So from first position we should fold a pat-jack badugi? Unless the badugi has a good three-card badugi underneath such as QHeart Suit 6Club Suit 3Diamond Suit 2Spade Suit that indeed seems best. Several issues ago we looked at the perils of playing a weak unbreakable badugi such as QHeart Suit 10Club Suit 8Diamond Suit 2Spade Suit from early position. The following chart estimates the probabilities of running into various badugis based upon your position at the table:

When we open with a queen badugi we will run into a jack or better around 13.7 percent of the time and with a jack or better we will run into a ten or better approximately 8.9 percent of the time. These probabilities are somewhat high considering the fact that we will often be four-betting the action with zero percent equity and very little to no chance in making a better hand fold.
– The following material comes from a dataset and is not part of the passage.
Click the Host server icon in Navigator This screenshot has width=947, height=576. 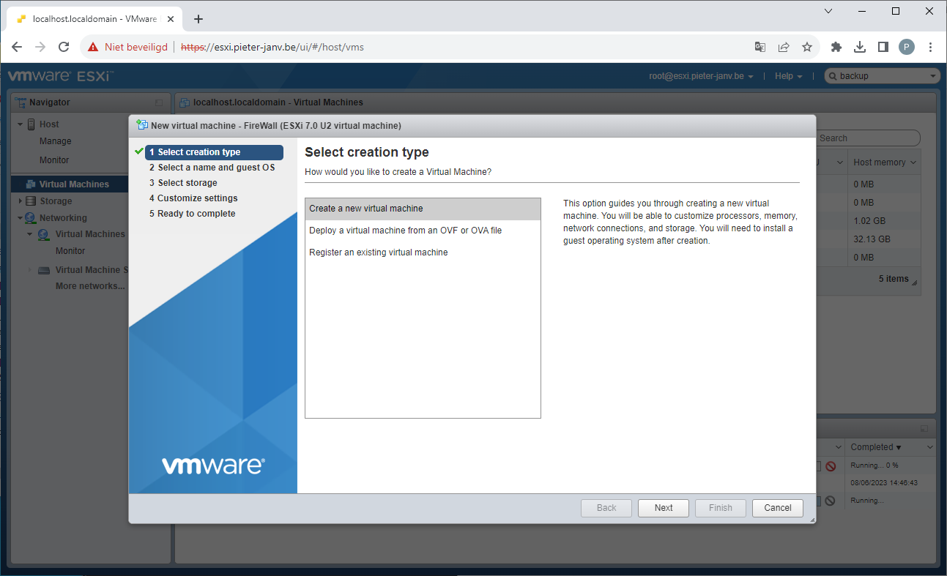31,124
In addition, multi-way pots are also bad for jack and queen badugis; while we may have a decent amount of “hot/cold” equity in a three-way confrontation we also have a great deal of reverse implied odds with these holdings.

We are only dealt a ten or better badugi around 1.9 percent of the time, thus we are going to fill the void with many tri holdings. Any seven or better tri is worth an open as well as the smoother three-card eights that have the ability to effectively reduce. It is important for the three-card eights to be smooth underneath in the event that better tris call or re-raise you. For example, against 4Club Suit 5Heart Suit 6Club Suit the 2Diamond Suit 3Heart Suit 8Club Suit has approximately 42 percent equity while 2Diamond Suit 7Heart Suit 8Club Suit only has around 37 percent.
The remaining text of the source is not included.